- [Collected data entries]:
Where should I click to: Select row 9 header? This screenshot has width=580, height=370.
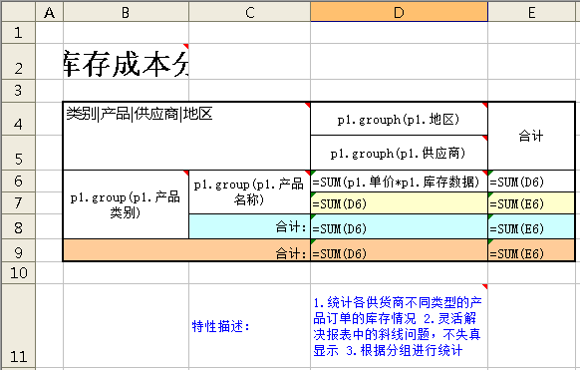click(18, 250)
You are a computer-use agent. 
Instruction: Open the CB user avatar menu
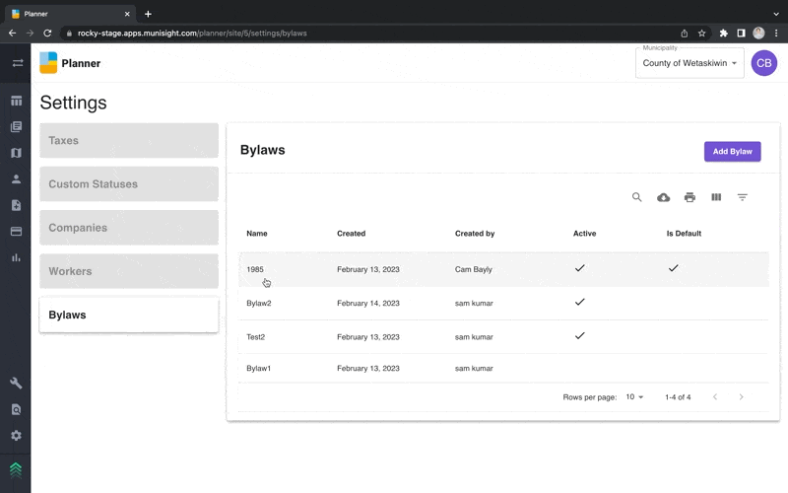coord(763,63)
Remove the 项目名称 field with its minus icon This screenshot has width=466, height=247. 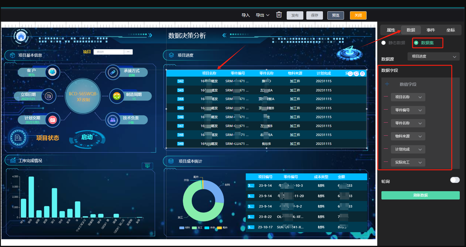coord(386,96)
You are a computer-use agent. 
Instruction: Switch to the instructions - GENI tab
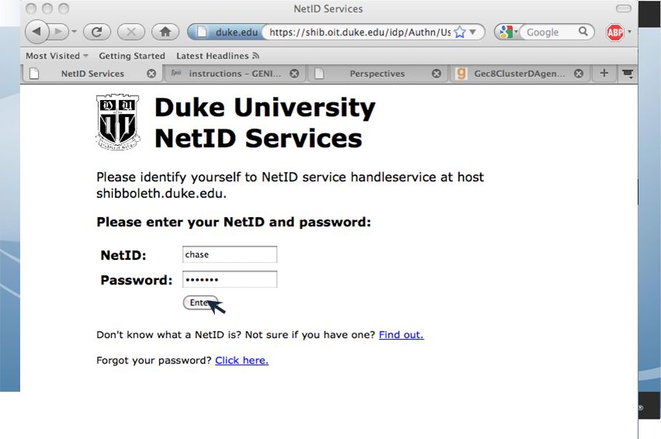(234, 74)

- [EXERCISE]: Retype only the lines from the one with "Instruction: Switch to" through the final line of the entries, please, and keep the pictures out.

- [SOLUTION TO THE PROBLEM]:
Instruction: Switch to the instructions - GENI tab
(234, 74)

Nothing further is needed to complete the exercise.